Supplied information section start

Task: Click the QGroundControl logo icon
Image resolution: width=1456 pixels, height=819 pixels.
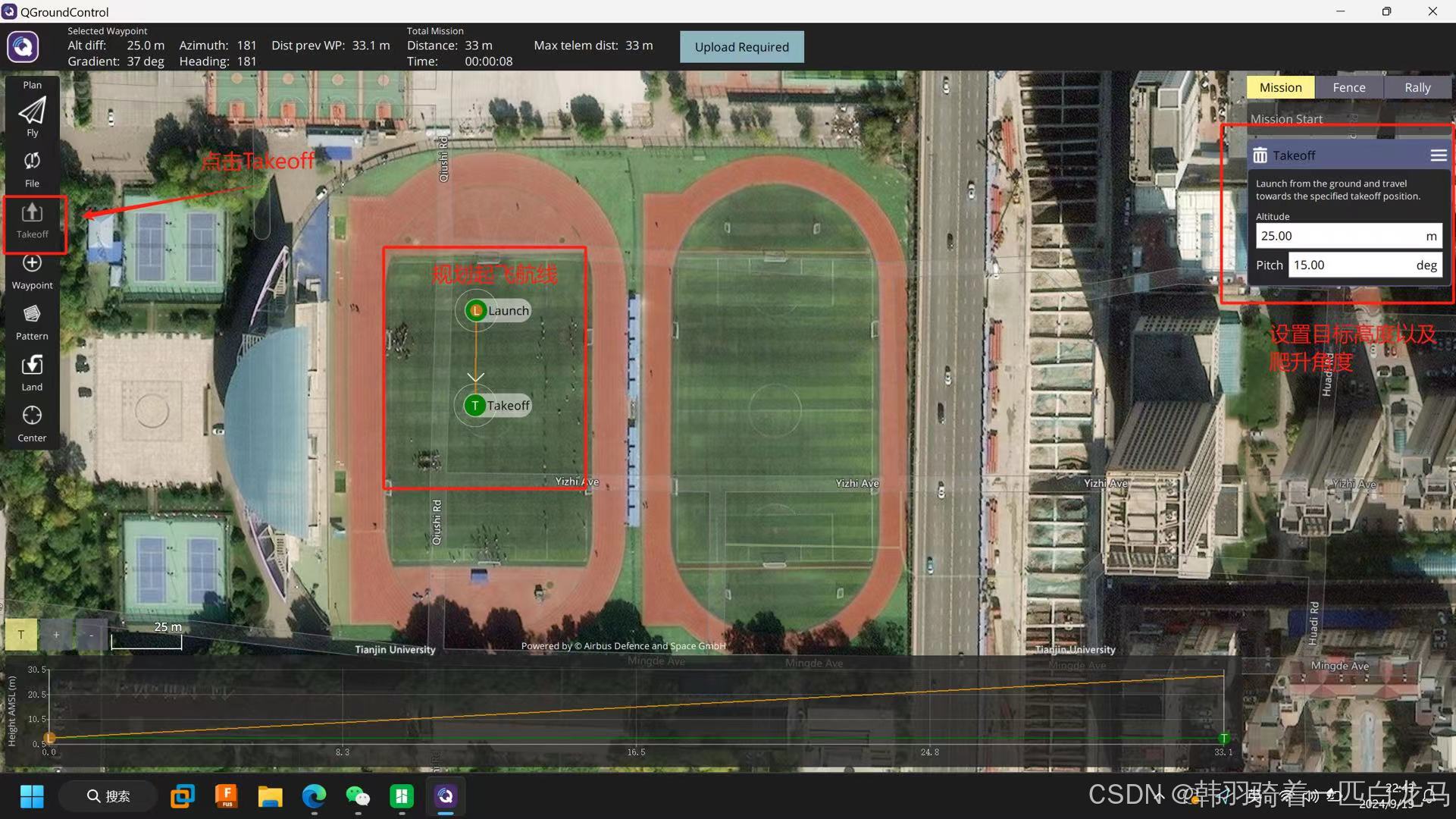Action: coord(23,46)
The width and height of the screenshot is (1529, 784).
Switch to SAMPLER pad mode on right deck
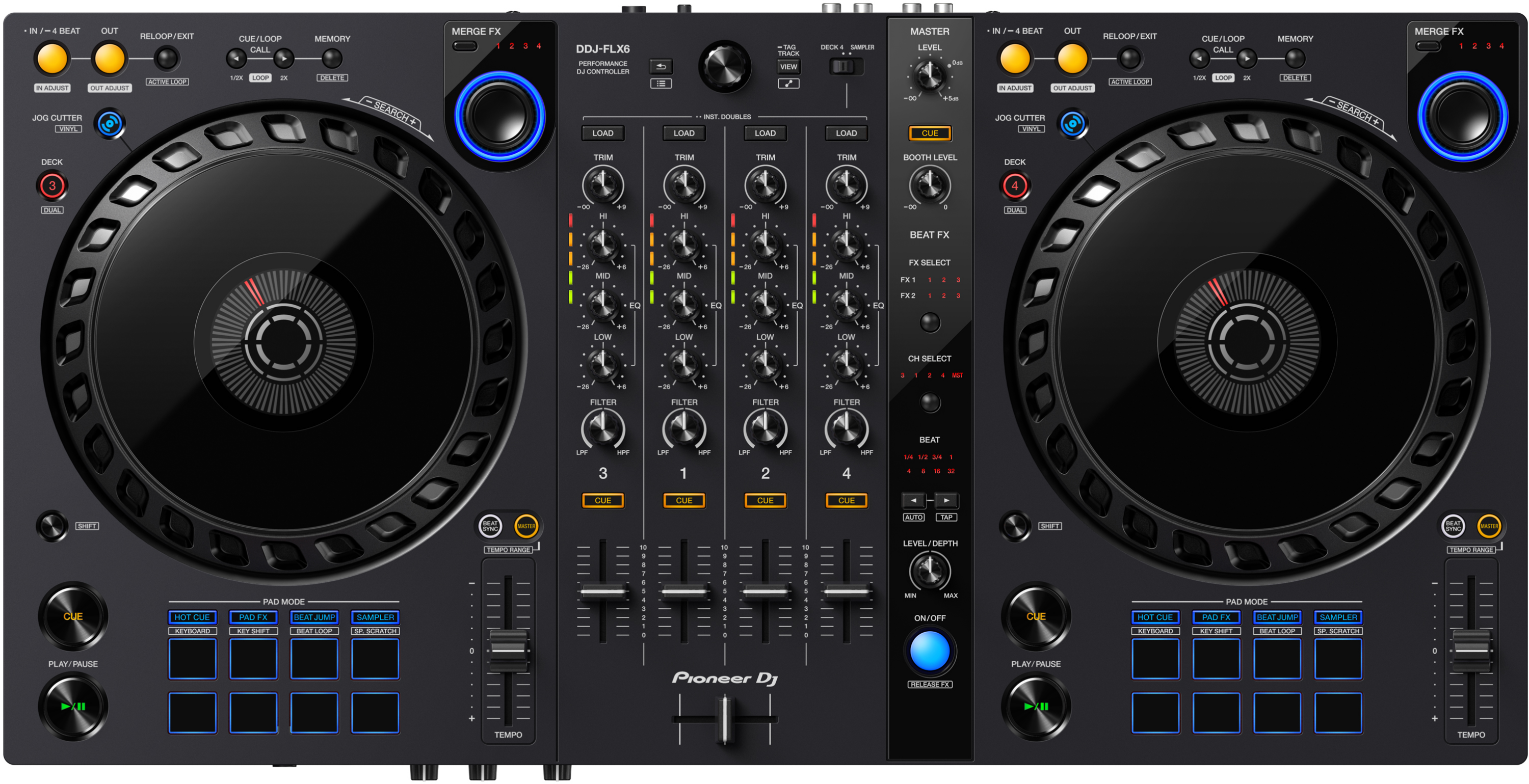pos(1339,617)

Supplied information section end

Task brief: Leave the pictures out. Extract exactly the lines running from the one with "Image resolution: width=1456" through the last entry, both ends included.

Response box:
Image resolution: width=1456 pixels, height=819 pixels.
Action: coord(23,46)
The width and height of the screenshot is (1529, 784).
Switch to SAMPLER pad mode on right deck
pos(1339,617)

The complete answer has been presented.